PROMPT
Reproduce the entries below unchanged, from the first one through the line containing "coord(408,488)", including both ends.

GIVEN DATA
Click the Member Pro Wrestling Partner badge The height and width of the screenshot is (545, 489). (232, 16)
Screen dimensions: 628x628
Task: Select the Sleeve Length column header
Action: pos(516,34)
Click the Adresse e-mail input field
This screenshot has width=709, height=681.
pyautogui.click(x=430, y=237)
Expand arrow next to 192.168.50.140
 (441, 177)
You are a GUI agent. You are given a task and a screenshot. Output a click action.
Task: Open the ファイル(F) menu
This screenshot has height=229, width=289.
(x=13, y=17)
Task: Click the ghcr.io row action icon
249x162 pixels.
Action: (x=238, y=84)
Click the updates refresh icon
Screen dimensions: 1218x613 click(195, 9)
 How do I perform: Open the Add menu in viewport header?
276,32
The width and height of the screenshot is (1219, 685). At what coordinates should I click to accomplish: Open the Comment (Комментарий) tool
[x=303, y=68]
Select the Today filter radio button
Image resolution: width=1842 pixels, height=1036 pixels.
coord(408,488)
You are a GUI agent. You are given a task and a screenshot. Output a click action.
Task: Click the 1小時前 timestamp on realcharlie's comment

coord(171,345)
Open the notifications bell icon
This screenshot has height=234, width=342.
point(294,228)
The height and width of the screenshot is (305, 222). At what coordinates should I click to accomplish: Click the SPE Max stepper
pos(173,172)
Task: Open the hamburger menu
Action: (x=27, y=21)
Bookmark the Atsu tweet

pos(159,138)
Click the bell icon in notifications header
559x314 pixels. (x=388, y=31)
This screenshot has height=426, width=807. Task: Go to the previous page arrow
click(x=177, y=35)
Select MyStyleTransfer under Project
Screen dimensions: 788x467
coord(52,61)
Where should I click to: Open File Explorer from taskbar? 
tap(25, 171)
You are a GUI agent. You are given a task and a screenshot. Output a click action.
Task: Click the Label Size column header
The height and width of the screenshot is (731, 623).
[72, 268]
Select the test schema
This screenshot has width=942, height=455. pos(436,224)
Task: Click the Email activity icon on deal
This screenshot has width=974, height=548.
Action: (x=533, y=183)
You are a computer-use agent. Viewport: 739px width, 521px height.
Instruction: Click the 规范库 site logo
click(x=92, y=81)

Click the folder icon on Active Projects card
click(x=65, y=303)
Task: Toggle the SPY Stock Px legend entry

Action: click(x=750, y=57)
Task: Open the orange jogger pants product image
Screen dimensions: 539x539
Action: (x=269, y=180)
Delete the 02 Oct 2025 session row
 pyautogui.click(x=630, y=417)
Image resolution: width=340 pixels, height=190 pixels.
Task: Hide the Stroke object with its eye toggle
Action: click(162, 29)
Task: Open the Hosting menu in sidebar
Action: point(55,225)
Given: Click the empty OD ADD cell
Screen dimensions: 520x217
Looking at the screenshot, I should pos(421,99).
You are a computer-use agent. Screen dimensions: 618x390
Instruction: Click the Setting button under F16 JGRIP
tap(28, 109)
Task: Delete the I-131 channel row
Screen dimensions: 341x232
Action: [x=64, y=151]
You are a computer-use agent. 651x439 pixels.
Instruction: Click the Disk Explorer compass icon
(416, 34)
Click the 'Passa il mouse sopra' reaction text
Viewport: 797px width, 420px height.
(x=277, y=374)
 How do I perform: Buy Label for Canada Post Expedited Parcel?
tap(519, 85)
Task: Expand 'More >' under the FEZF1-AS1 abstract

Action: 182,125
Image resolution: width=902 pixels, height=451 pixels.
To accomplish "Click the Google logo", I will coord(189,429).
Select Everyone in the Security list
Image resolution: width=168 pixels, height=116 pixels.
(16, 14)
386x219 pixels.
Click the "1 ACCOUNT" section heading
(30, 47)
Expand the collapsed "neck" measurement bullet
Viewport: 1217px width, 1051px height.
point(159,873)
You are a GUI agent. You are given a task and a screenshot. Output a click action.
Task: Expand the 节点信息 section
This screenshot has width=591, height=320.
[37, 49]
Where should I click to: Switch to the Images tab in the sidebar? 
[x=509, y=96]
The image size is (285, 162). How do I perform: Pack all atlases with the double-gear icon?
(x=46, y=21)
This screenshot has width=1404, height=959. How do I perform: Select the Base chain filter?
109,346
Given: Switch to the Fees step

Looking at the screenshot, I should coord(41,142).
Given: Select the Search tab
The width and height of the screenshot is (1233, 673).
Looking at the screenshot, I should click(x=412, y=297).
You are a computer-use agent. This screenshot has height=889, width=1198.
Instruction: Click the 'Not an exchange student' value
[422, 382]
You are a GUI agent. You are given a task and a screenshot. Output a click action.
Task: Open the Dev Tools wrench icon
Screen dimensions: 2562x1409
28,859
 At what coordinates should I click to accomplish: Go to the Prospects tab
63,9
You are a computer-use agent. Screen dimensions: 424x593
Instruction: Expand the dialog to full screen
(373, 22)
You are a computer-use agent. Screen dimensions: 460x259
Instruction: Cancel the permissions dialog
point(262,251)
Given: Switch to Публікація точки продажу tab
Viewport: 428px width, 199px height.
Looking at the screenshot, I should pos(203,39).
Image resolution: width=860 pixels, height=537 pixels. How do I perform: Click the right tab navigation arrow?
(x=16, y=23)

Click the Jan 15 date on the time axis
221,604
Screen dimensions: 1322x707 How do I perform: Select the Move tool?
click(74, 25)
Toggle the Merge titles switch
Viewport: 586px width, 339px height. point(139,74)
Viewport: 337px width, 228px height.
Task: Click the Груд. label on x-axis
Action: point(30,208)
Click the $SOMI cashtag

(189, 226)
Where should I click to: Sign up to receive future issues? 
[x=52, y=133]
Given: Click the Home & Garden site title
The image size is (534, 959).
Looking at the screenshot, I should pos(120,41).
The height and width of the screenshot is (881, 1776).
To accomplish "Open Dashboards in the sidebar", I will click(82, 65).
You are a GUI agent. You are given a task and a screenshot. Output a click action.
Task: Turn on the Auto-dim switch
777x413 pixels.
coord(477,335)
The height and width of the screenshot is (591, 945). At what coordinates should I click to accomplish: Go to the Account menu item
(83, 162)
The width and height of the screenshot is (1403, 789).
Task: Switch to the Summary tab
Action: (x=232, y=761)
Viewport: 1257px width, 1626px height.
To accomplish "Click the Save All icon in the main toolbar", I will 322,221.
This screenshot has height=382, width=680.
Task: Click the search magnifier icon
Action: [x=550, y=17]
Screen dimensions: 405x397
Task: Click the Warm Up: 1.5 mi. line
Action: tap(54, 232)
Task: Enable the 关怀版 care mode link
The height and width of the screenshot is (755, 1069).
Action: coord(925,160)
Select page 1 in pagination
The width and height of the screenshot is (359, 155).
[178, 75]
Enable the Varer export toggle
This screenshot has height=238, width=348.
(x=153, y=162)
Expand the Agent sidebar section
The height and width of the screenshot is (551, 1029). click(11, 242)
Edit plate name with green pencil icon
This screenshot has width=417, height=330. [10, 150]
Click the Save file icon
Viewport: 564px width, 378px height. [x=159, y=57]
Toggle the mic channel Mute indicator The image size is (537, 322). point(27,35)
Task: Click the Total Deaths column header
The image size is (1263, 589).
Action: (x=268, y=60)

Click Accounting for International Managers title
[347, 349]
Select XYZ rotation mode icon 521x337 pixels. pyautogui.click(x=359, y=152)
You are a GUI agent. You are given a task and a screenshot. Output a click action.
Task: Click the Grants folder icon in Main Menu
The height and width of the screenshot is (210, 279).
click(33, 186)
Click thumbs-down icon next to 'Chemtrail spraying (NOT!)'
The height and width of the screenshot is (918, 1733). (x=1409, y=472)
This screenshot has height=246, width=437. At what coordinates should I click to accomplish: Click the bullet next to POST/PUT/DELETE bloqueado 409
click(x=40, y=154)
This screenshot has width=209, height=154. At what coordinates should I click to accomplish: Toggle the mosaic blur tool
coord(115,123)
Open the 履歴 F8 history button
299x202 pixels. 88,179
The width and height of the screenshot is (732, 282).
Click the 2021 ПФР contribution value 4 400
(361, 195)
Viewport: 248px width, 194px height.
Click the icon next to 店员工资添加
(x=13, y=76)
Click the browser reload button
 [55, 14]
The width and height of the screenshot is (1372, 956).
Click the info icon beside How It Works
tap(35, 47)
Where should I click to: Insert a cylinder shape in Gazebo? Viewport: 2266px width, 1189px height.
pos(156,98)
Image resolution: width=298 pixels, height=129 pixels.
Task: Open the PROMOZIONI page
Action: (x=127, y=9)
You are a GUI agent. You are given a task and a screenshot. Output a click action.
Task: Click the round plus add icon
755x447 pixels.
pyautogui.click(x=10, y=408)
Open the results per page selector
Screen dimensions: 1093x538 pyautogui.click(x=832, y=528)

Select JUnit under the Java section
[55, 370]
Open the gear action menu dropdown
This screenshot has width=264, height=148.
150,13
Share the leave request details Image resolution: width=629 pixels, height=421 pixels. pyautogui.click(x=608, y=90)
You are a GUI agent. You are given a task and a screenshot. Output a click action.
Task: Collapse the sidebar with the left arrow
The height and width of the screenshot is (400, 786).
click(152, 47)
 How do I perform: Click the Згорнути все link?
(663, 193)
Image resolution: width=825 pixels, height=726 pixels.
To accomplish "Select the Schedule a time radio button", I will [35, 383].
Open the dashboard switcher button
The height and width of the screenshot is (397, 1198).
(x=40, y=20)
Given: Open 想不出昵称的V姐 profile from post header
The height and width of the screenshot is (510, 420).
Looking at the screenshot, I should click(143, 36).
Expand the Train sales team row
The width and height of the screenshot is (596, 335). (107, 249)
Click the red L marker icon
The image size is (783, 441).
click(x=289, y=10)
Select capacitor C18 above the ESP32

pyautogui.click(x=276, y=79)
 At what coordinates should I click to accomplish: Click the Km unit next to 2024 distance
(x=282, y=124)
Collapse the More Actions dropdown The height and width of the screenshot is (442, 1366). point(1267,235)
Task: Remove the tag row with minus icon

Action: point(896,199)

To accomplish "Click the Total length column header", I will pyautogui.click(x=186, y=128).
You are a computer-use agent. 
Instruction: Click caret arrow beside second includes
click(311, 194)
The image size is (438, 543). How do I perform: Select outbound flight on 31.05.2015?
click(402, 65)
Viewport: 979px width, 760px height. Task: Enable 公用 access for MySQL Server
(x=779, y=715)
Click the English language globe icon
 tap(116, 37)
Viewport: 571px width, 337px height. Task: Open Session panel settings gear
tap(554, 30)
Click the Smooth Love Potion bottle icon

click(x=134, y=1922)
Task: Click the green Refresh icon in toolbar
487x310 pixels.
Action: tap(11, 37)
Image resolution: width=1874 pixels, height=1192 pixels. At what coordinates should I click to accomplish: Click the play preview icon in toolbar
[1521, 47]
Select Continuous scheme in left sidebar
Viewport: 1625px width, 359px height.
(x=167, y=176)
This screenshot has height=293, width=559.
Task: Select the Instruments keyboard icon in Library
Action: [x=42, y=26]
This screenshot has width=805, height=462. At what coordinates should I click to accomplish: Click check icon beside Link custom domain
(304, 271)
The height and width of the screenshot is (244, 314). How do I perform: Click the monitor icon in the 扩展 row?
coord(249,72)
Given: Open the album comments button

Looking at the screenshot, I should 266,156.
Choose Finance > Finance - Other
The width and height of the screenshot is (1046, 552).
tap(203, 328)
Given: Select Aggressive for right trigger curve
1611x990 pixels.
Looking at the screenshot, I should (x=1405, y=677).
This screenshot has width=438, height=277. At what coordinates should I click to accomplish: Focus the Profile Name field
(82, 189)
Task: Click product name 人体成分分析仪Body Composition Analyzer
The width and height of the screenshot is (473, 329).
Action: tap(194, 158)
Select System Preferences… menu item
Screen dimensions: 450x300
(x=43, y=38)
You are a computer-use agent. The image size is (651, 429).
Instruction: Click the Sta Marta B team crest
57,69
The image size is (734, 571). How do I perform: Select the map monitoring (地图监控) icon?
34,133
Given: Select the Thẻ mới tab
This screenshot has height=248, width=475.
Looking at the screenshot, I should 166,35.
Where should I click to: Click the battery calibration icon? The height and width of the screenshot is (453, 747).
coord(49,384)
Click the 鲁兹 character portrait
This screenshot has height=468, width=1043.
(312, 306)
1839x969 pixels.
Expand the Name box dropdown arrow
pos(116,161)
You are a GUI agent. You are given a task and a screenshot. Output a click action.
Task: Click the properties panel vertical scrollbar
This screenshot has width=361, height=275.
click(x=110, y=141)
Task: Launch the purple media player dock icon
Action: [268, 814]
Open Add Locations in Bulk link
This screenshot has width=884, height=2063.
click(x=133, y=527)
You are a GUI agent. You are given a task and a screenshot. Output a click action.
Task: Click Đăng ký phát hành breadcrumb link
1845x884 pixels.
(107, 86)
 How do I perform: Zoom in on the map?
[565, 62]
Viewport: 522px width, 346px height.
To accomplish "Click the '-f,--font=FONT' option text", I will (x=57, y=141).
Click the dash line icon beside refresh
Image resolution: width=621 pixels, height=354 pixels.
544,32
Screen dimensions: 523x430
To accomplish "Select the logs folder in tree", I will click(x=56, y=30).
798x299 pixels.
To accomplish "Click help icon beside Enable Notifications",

FINAL ANSWER
Click the Member Pro Wrestling Partner badge The height and width of the screenshot is (545, 489). (232, 16)
Screen dimensions: 628x628
Task: Select the Sleeve Length column header
Action: pos(516,34)
Click the Adresse e-mail input field
This screenshot has width=709, height=681.
pyautogui.click(x=430, y=237)
Expand arrow next to 192.168.50.140
 (441, 177)
You are a GUI agent. You are given a task and a screenshot. Output a click action.
Task: Open the ファイル(F) menu
This screenshot has height=229, width=289.
(x=13, y=17)
Task: Click the ghcr.io row action icon
249x162 pixels.
Action: (x=238, y=84)
Click the updates refresh icon
Screen dimensions: 1218x613 click(195, 9)
 How do I perform: Open the Add menu in viewport header?
276,32
The width and height of the screenshot is (1219, 685). At what coordinates should I click to accomplish: Open the Comment (Комментарий) tool
[x=303, y=68]
Select the Today filter radio button
Image resolution: width=1842 pixels, height=1036 pixels.
coord(408,488)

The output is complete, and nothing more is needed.